Die Immobilienkrise in den USA hat ihren Höhepunkt noch nicht überschritten. Die Zahl der Zwangsvollstreckungen ist im Juli im Vergleich zum Vorjahr um 55 Prozent in die Höhe geschnellt, wie die Marktbeobachter von RealtyTrac Inc. am Donnerstag mitteilte. Insgesamt hätten 272.000 Immobilien mindestens eine Anzeige in Verbindung mit Zwangsvollstreckungsmaßnahmen erhalten, hieß es.
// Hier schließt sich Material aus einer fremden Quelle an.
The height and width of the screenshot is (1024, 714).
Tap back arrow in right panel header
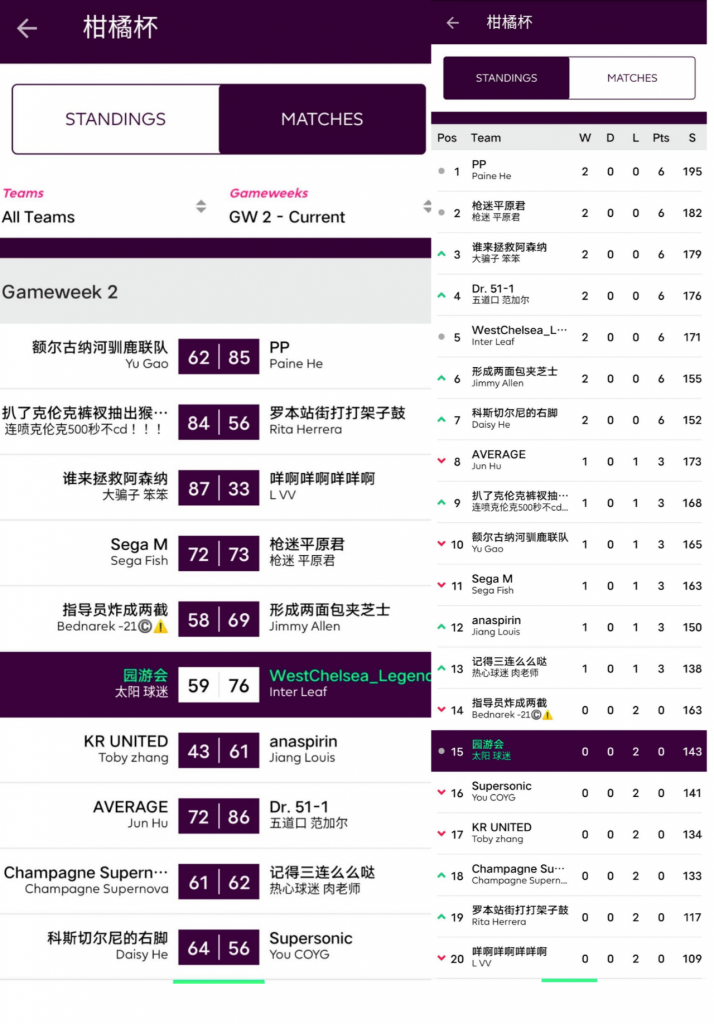tap(453, 22)
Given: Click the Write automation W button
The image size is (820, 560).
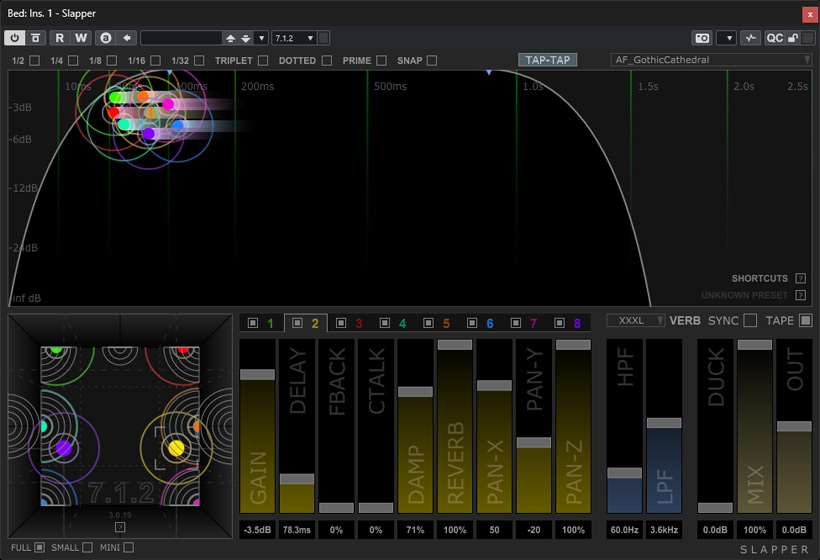Looking at the screenshot, I should coord(80,38).
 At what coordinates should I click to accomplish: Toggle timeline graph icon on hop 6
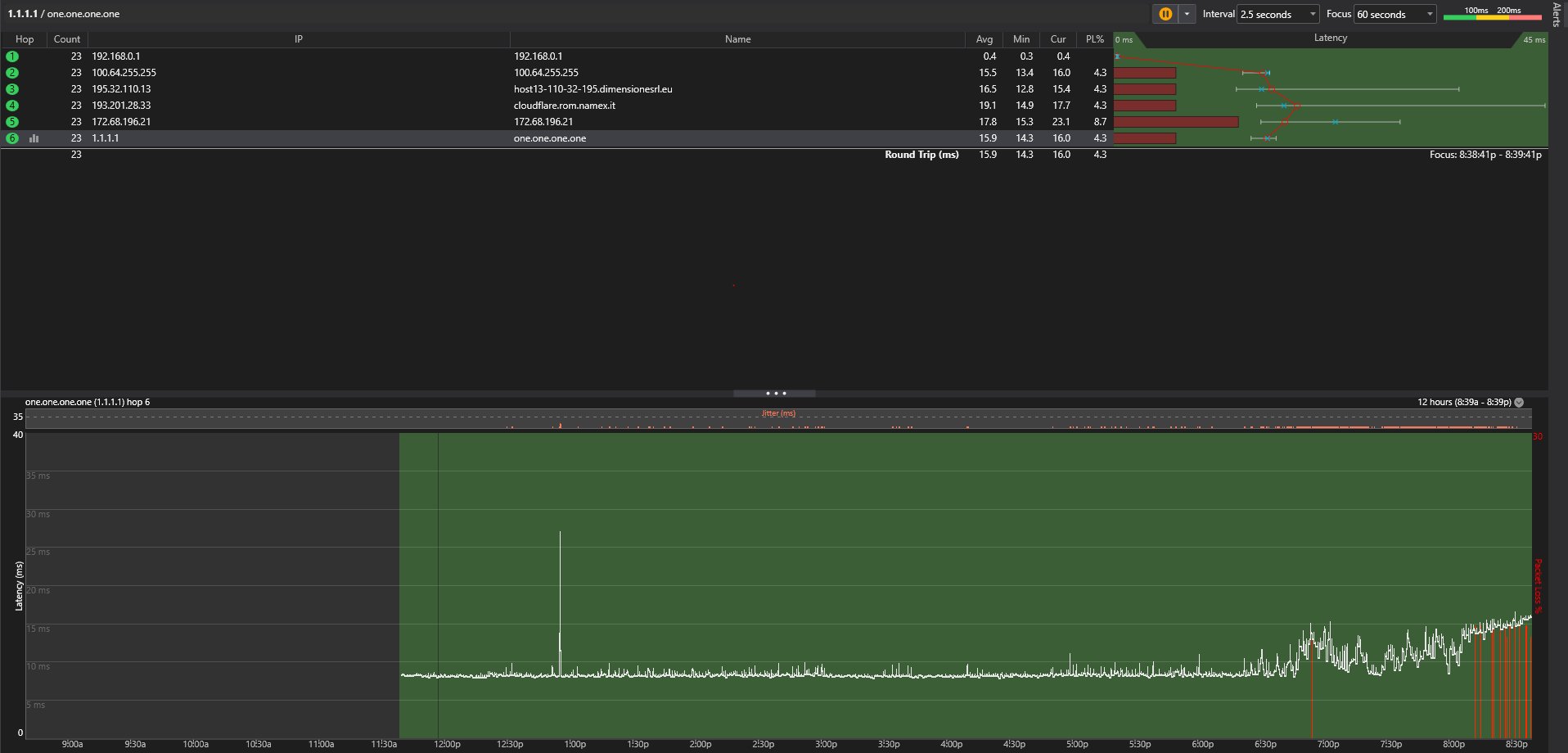34,138
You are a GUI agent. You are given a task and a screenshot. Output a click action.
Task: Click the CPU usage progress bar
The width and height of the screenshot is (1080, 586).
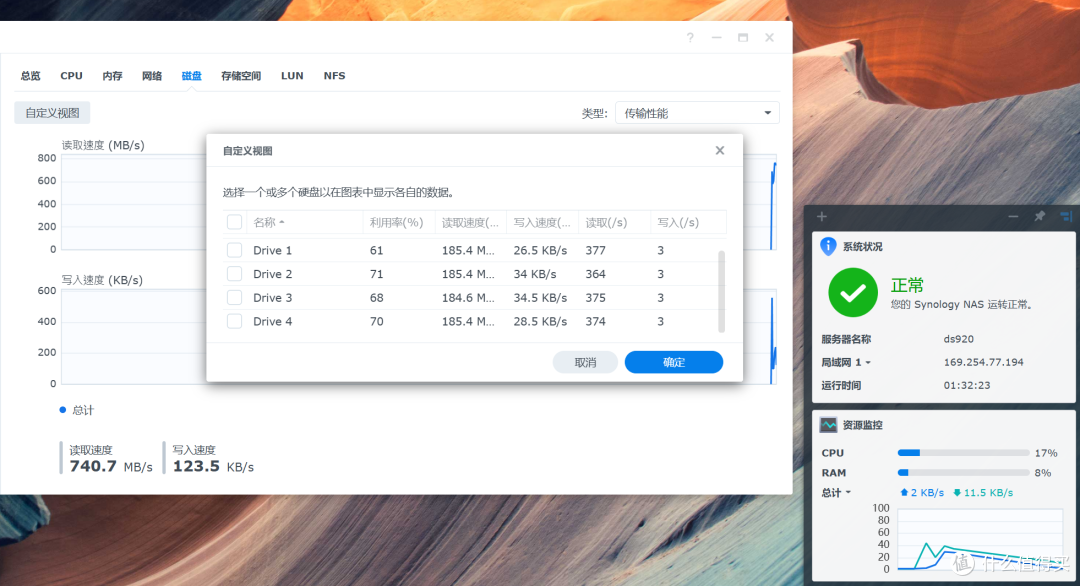(x=962, y=452)
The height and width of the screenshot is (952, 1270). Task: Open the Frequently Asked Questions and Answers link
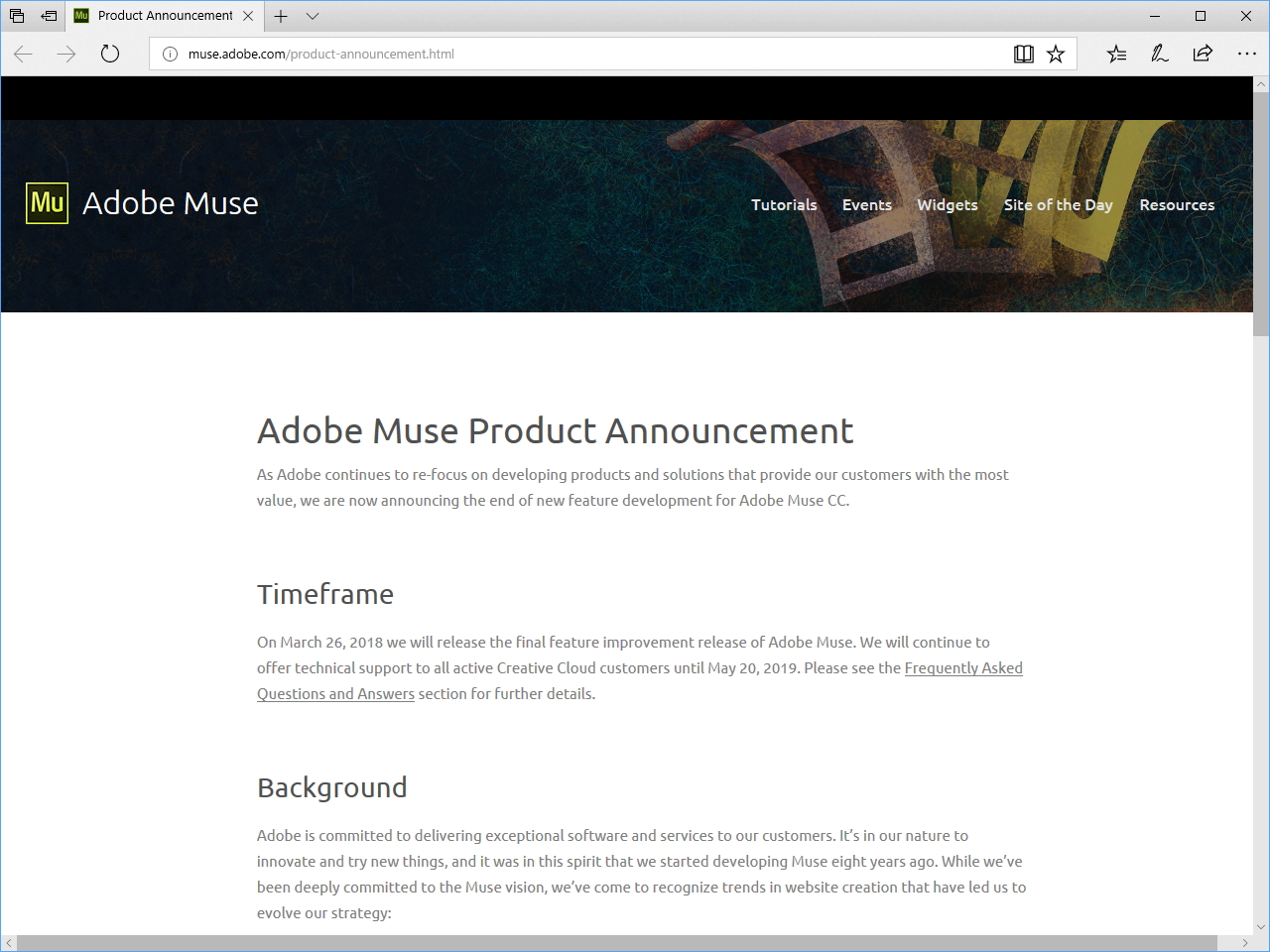pyautogui.click(x=963, y=668)
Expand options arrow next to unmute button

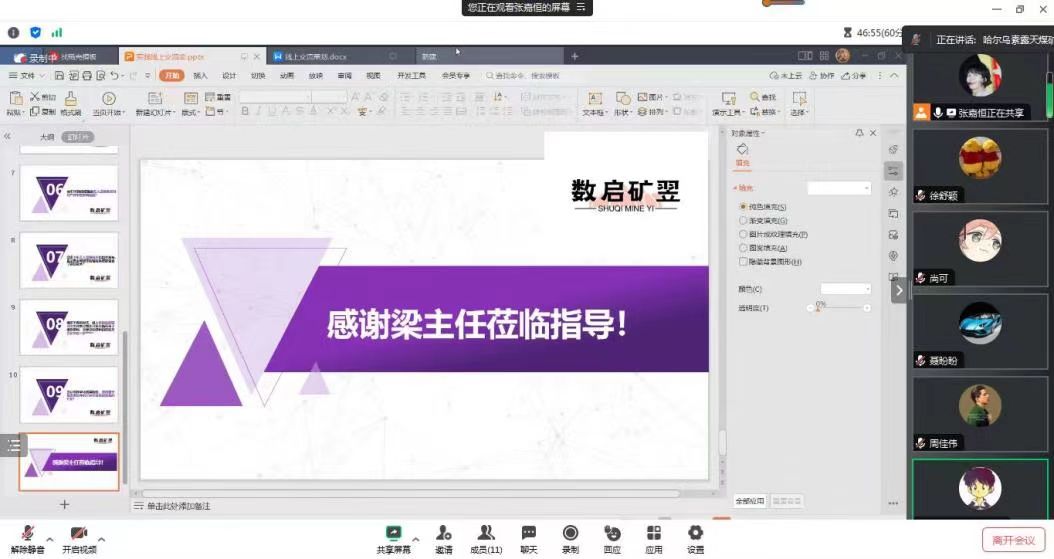click(50, 539)
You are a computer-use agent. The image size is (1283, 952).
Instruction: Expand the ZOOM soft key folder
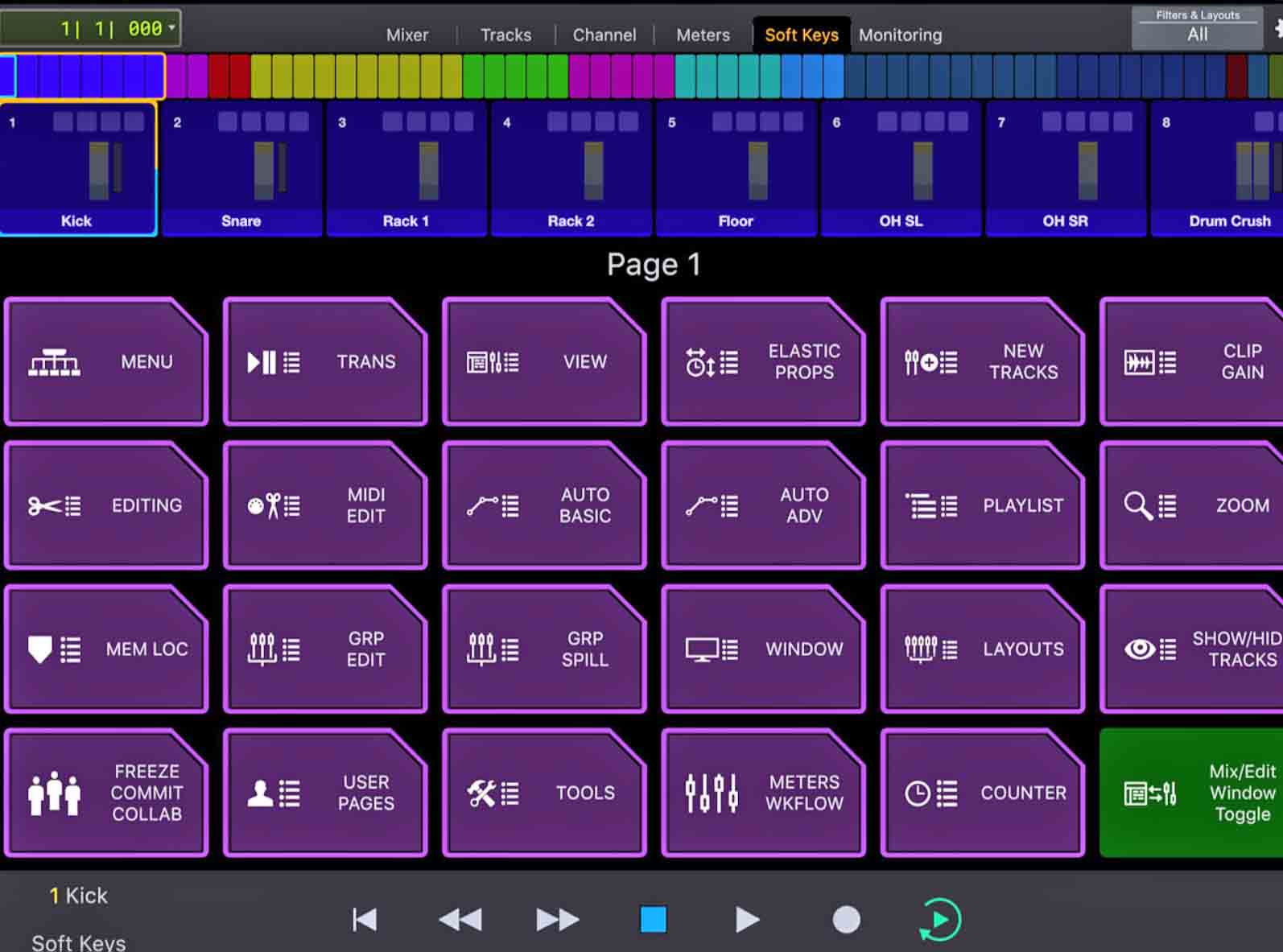[x=1191, y=505]
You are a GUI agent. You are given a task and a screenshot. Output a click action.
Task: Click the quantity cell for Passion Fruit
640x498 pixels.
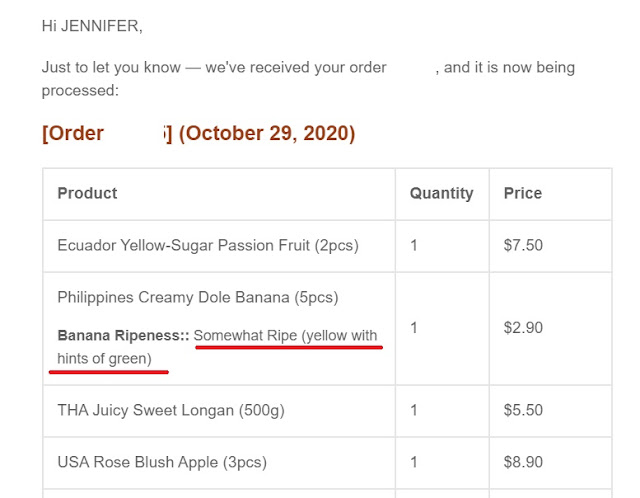(x=442, y=246)

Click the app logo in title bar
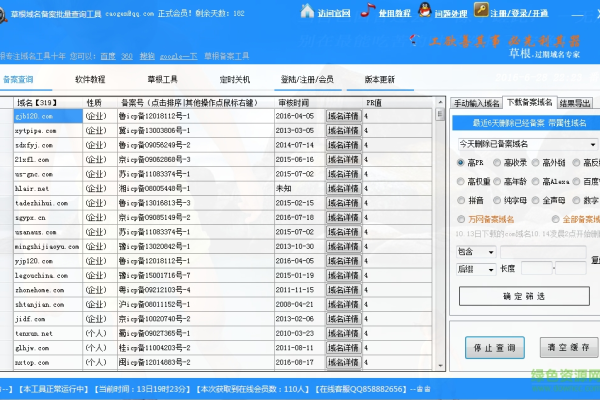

Im Monatsvergleich wurde eine nochmalige Zunahme von 8 Prozent gegenüber Juni ermittelt. Die Kombination aus sinkenden Immobilienpreisen, wegbrechender Nachfrage nach Häusern, verschärften Bedingungen für Hypothekenkredite und dem allgemeinen Konjunkturabschwung hat zahlreiche Hausbesitzer in den USA in finanzielle Nöte gebracht. Oftmals finden sie keine Käufer für ihre Immobilie oder schulden ihren Gläubigern mehr, als ihre Immobilie noch wert ist, oder finden niemanden, der ihren Kredit zu günstigen Bedingungen refinanziert.
Bei Banken und anderen Finanzinstitutionen wiederum wächst in den Büchern die Zahl der zwangsvollstreckten Immobilien. Das wiederum führt zu einem weiteren drastischen Preisverfall.